(Stored items)
Content starts
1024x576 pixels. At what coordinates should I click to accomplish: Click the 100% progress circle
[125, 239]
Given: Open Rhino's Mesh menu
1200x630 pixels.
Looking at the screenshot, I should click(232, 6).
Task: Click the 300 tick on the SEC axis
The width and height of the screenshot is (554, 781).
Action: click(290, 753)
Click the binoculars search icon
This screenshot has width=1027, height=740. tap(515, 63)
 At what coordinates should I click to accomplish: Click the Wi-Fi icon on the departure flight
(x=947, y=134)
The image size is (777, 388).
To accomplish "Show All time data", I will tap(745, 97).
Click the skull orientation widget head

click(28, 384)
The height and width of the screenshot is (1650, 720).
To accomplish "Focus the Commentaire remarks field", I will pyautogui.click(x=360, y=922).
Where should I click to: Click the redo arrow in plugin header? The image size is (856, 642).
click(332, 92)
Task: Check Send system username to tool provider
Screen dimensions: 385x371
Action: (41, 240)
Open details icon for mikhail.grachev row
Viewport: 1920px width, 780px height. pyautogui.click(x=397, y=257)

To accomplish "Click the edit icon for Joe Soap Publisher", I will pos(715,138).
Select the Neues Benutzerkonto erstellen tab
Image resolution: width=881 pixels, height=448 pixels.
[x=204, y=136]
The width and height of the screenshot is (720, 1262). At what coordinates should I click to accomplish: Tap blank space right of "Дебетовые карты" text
Content ends
> [Task instructions]
Every entry above should be retyped exactly as it appears.

> [Task answer]
1024x576 pixels. At what coordinates should I click to accomplish: Click the 100% progress circle
[125, 239]
Given: Open Rhino's Mesh menu
1200x630 pixels.
Looking at the screenshot, I should click(232, 6).
Task: Click the 300 tick on the SEC axis
The width and height of the screenshot is (554, 781).
Action: click(290, 753)
Click the binoculars search icon
This screenshot has width=1027, height=740. tap(515, 63)
 At what coordinates should I click to accomplish: Click the Wi-Fi icon on the departure flight
(x=947, y=134)
The image size is (777, 388).
To accomplish "Show All time data", I will tap(745, 97).
Click the skull orientation widget head

click(28, 384)
The height and width of the screenshot is (1650, 720).
To accomplish "Focus the Commentaire remarks field", I will pyautogui.click(x=360, y=922).
Where should I click to: Click the redo arrow in plugin header? The image size is (856, 642).
click(332, 92)
Task: Check Send system username to tool provider
Screen dimensions: 385x371
Action: (41, 240)
Open details icon for mikhail.grachev row
Viewport: 1920px width, 780px height. pyautogui.click(x=397, y=257)

To accomplish "Click the edit icon for Joe Soap Publisher", I will pos(715,138).
Select the Neues Benutzerkonto erstellen tab
Image resolution: width=881 pixels, height=448 pixels.
[x=204, y=136]
The width and height of the screenshot is (720, 1262). At what coordinates should I click to accomplish: Tap blank space right of "Дебетовые карты" text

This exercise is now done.